[Opening RECORDS FOR THIS TASK section]

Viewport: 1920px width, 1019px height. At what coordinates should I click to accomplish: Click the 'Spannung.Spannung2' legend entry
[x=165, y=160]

[Closing RECORDS FOR THIS TASK section]
[Opening RECORDS FOR THIS TASK section]

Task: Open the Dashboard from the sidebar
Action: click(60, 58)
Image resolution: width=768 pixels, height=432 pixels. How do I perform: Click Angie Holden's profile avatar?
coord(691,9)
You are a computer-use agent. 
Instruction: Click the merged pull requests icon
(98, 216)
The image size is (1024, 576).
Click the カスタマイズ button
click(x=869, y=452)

[Closing RECORDS FOR THIS TASK section]
[Opening RECORDS FOR THIS TASK section]

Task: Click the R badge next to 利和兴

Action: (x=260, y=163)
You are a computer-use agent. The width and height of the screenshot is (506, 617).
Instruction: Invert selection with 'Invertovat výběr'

[Closing RECORDS FOR THIS TASK section]

▶ WHAT TO DO:
Search the records for the string "agent" and report each line that has it.

▶ SOLVED PROBLEM:
You are a computer-use agent. 
You are a computer-use agent. The width and height of the screenshot is (506, 617).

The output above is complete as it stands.